The Inglorious Bastards
Sementara itu, tiga dekade kemudian, Quentin Tarantino menghadirkan “Inglourious Basterds” dengan huruf sengaja salah eja. Ia menyalin semangat “pemberontakan melawan Nazi”, tapi dengan pendekatan yang jauh lebih sinematik dan meditatif. Jika Castellari bermain dengan arketipe, Tarantino bermain dengan struktur. Jika Castellari meletakkan senjata di depan, Tarantino menjadikan dialog sebagai peluru utama. Dan jika film pertama ingin membuat penonton tegang, film kedua ingin membuat penonton menertawakan ketegangan itu sendiri.
Keduanya memang berangkat dari semangat yang sama: menumbangkan musuh bebuyutan dunia Barat abad ke-20—Nazi Jerman. Tapi yang satu memilih jalan realistis (meski tetap bergaya berlebihan), sedangkan satunya lagi menempuh jalur surealis. Castellari menampilkan Nazi sebagai musuh eksternal yang harus dibom dan ditembak. Tarantino menjadikan Nazi sebagai karakter dalam drama yang bisa dimanipulasi, dikelabui, lalu dibantai dengan elegan.
Perbedaan ini terlihat jelas dari cara kedua film membangun karakter. The Inglorious Bastards versi 1978 menampilkan para desertir sebagai “anti-hero” klasik: kasar, tidak disiplin, dan nyaris tanpa moral. Namun mereka menebus masa lalu mereka dengan menjadi pahlawan dadakan. Tak banyak lapisan psikologis. Penonton diajak menikmati ledakan dan aksi kejar-kejaran tanpa perlu berpikir terlalu dalam. Film ini dikerjakan dengan bujet rendah, diedarkan secara terbatas, namun tetap mendapat tempat di hati para penggemar film perang eksploitatif.
Bandingkan dengan Tarantino yang memperkenalkan Letnan Aldo Raine dan “Basterds”-nya sebagai kelompok semi-mitologis. Mereka memotong kulit kepala tentara Nazi seperti suku Apache, menciptakan ketakutan psikologis yang mengganggu. Tapi bukan hanya mereka yang menjadi sorotan. Hans Landa, diperankan brilian oleh Christoph Waltz, mencuri panggung sebagai antagonis paling karismatik dalam film-film Tarantino. Ia tidak hanya jahat, tapi menawan, dan sepenuhnya sadar akan peran yang dimainkannya dalam panggung sejarah yang diciptakan ulang Tarantino.

Inglorious Basterds
Kedua film ini juga memperlakukan bioskop secara berbeda. Dalam film Castellari, bioskop tak lebih dari ruang hiburan atau latar kota yang dilintasi. Dalam Inglourious Basterds, bioskop menjadi simbol perlawanan, bahkan menjadi senjata. Shosanna Dreyfus, perempuan Yahudi yang keluarganya dibantai Nazi, merancang pembalasan bukan dengan bom, tetapi dengan film nitrat mudah terbakar. Sinema, secara literal, membakar fasisme.
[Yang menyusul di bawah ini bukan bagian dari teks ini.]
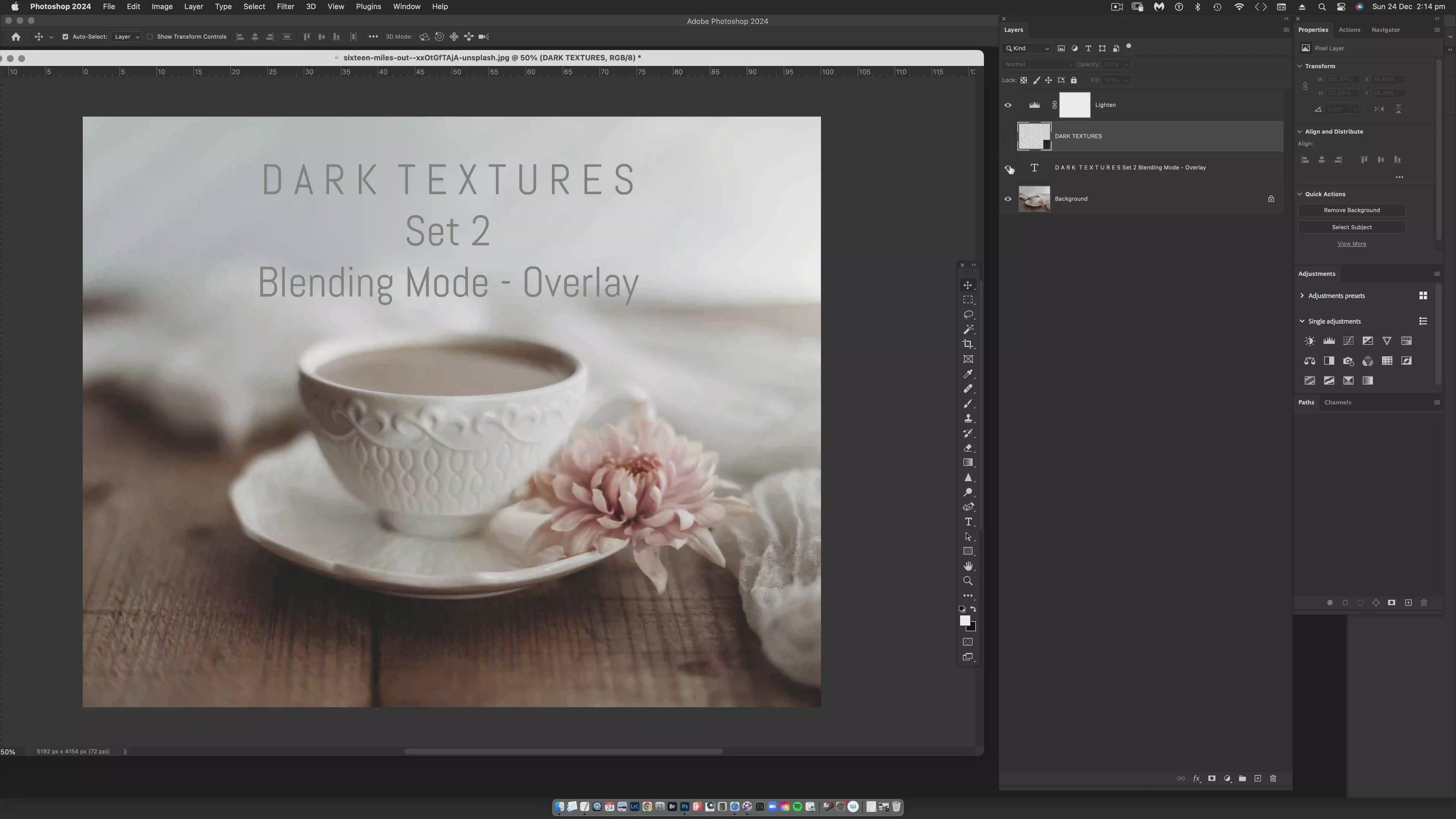
Task: Open the Auto-Select target dropdown
Action: (x=127, y=36)
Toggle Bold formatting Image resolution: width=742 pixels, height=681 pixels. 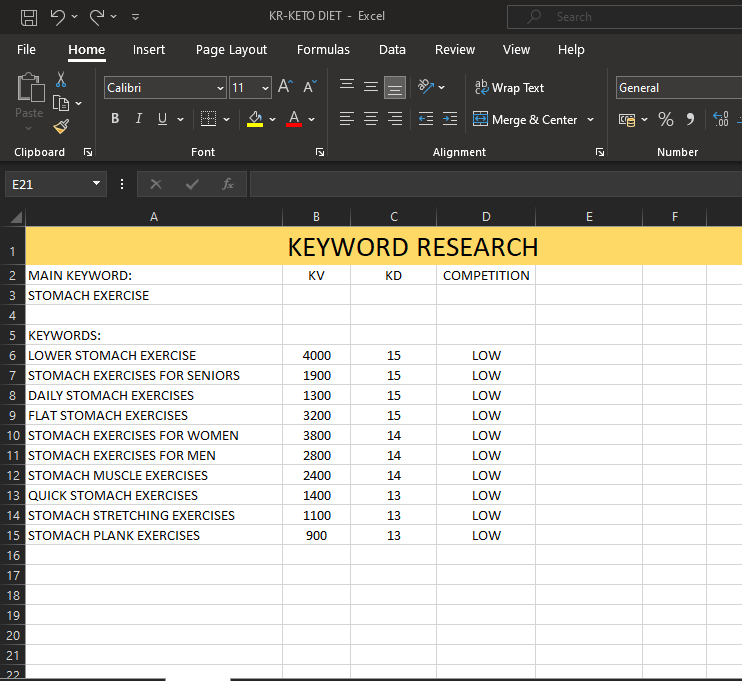(x=115, y=119)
Tarantino tidak hanya menghormati Castellari, ia juga memanggilnya untuk tampil sebagai cameo—semacam anggukan simbolik bahwa meski film mereka sangat berbeda, benihnya berasal dari tanah yang sama. Bahkan, Tarantino sempat menyatakan bahwa filmnya bukan remake, melainkan “karangan bebas dengan semangat serupa”. Dan benar saja, Inglourious Basterds lebih mirip puisi brutal ketimbang narasi perang konvensional. Ia bukan mencoba menggambarkan perang, melainkan mengarang ulang hasilnya. Hitler mati di bioskop, bukan bunuh diri di bunker. Para korban Yahudi mengubah sejarah dengan api dan peluru.
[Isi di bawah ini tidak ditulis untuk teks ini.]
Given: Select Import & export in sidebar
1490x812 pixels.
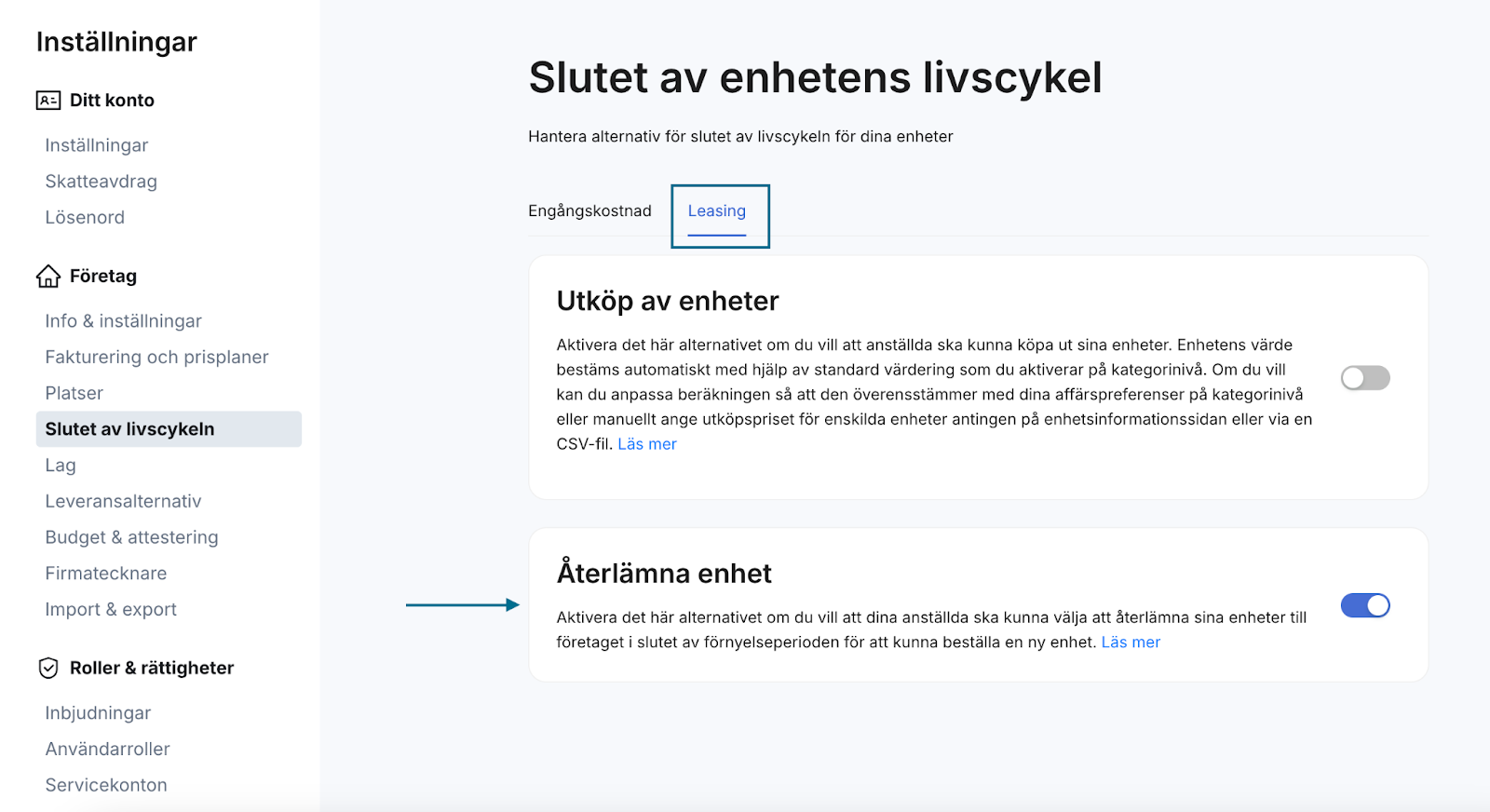Looking at the screenshot, I should [111, 610].
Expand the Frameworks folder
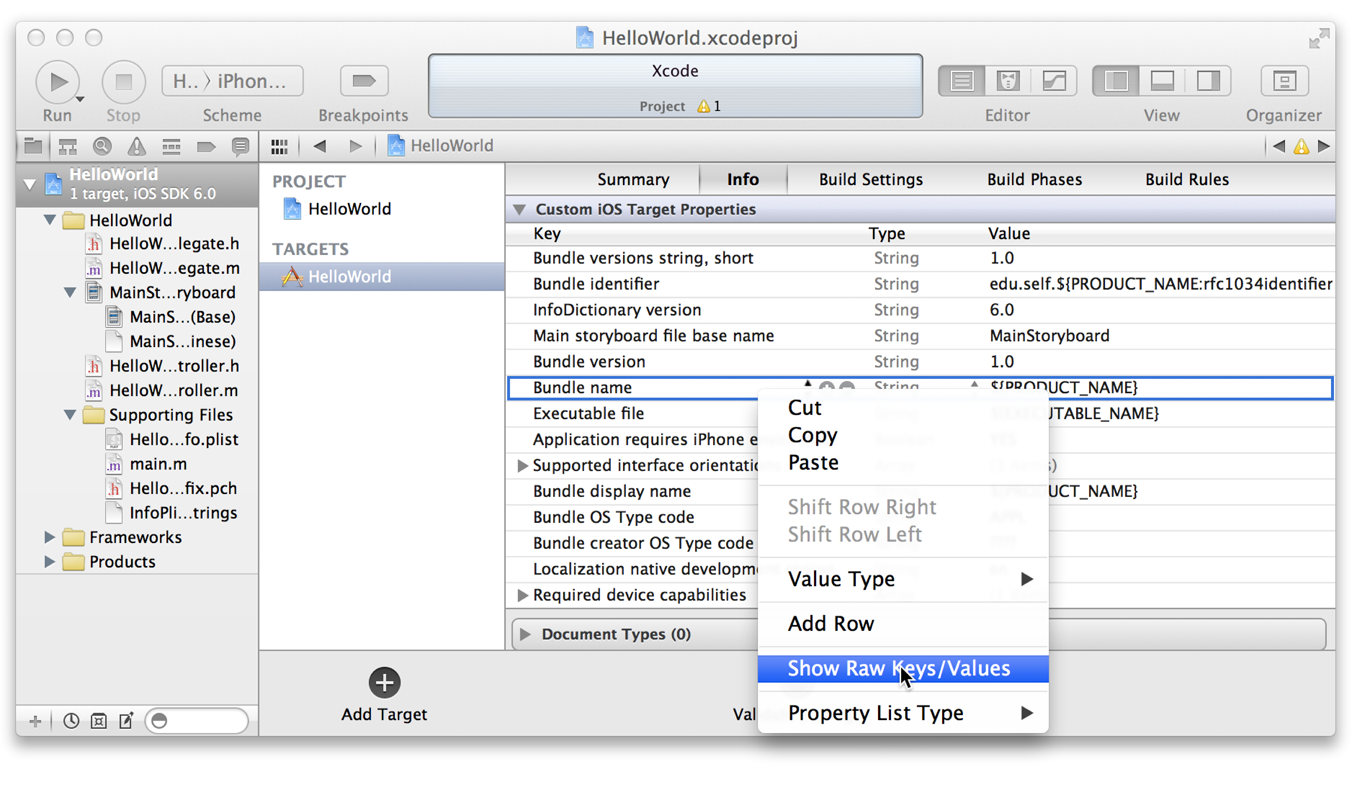Viewport: 1370px width, 792px height. coord(50,538)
Secara komersial, film Tarantino jelas lebih sukses. Dirilis oleh studio besar, dengan bujet sekitar 70 juta dolar, Inglourious Basterds meraih lebih dari 320 juta dolar dan pujian kritikus. Waltz membawa pulang Oscar untuk Aktor Pendukung Terbaik. Sebaliknya, film Castellari tidak masuk dalam radar penghargaan besar, tapi kemudian menjadi film kultus di kalangan penggemar sinema eksploitatif tahun 70-an.
Kedua film ini, meski lahir dari semangat anti-Nazi yang sama, mencerminkan zaman dan mentalitas pembuatnya. Castellari membuat film tentang para tentara liar yang menebus dosa dengan aksi heroik. Tarantino menciptakan dunia alternatif di mana seni bisa membalas luka sejarah. Di tangan Castellari, peluru menyelesaikan masalah. Di tangan Tarantino, kata-kata, simbol, dan estetika mengatur segalanya.
Mungkin yang paling menarik dari keberadaan dua Basterds ini adalah kenyataan bahwa sinema bisa menjadi cara untuk memutar ulang sejarah. Tidak dalam rangka mengubah fakta, tapi untuk menyalurkan imajinasi kolektif: bagaimana jadinya jika korban bisa membalas dengan tangan sendiri? Bagaimana rasanya jika keadilan tidak menunggu meja perundingan, tapi meledak di layar lebar?
Dan pada akhirnya, baik film Italia yang bersahaja maupun film Amerika yang flamboyan sama-sama berkata: dalam perang, yang terpenting bukan siapa yang benar—melainkan siapa yang memegang kamera.